No recuerdo muy bien cuándo me volví contra la idea de la guerra, pero estoy seguro de que tenía algo que ver con el hecho de que no quería morir. Desde sexto curso en adelante, me posicioné clara y firmemente contra la posibilidad de morir.
Sin embargo, hasta entonces, pasé muchos años muriendo con brío en nuestro barrio. El juego favorito en nuestra calle era la guerra. Era mucho mejor que el asesinato sangriento porque teníamos armas. El asesinato sangriento era solo un juego del escondite (cuando encontrabas a alguien le gritabas «Asesinato sangriento» y todos tenían que correr a tocar la «casa» antes que te pillaran).
La guerra iba en serio, y las niñas no podían jugar. Las reglas eran sencillas. Un grupo de chicos, de edades comprendidas entre los cuatro y los diez años, se dividían en dos grupos: americanos y alemanes. Todos teníamos nuestras ametralladoras, rifles y bazucas de juguete. A mí me admiraban mucho por mi buen alijo de granadas de mano a las que no les faltaba la anilla que podías sacar antes de arrojarla, acompañando el lanzamiento con una atronadora «explosión» que salía de mi boca.

Material:
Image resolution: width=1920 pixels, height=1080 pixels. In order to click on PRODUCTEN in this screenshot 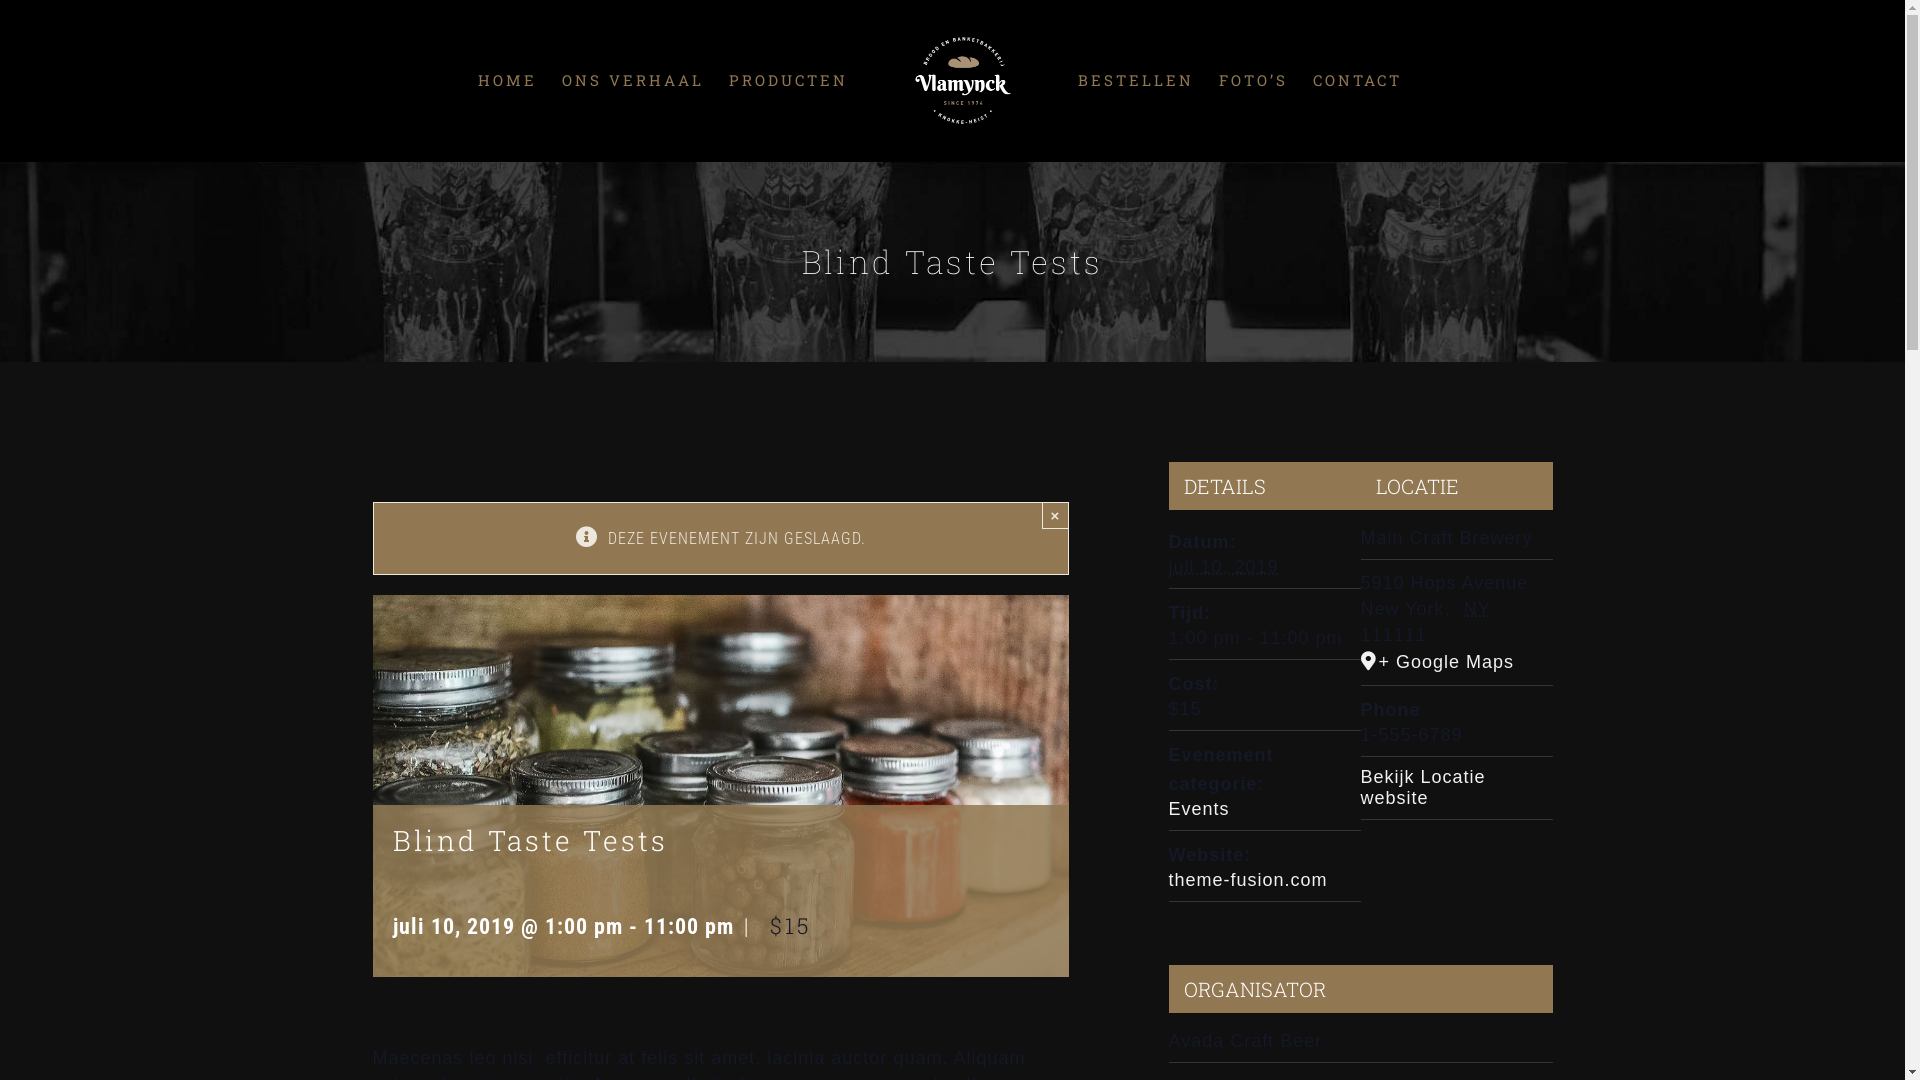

Objetivos:
A) Resume el fragmento en dos oraciones.
B) Reproduce sin cambios la parte del fragmento que empieza con las palabras "Sin embargo, hasta"; detente después de "que te pillaran).".

Soluciones por tarea:
A) Quien narra no recuerda bien cuándo se volvió contra la idea de la guerra, pero cree que tenía que ver con no querer morir, algo que rechazó firmemente desde sexto curso. Antes de eso, el juego favorito de su calle era la guerra, en el que chicos de cuatro a diez años se dividían en americanos y alemanes con armas de juguete, y las niñas no podían jugar.

B)
Sin embargo, hasta entonces, pasé muchos años muriendo con brío en nuestro barrio. El juego favorito en nuestra calle era la guerra. Era mucho mejor que el asesinato sangriento porque teníamos armas. El asesinato sangriento era solo un juego del escondite (cuando encontrabas a alguien le gritabas «Asesinato sangriento» y todos tenían que correr a tocar la «casa» antes que te pillaran).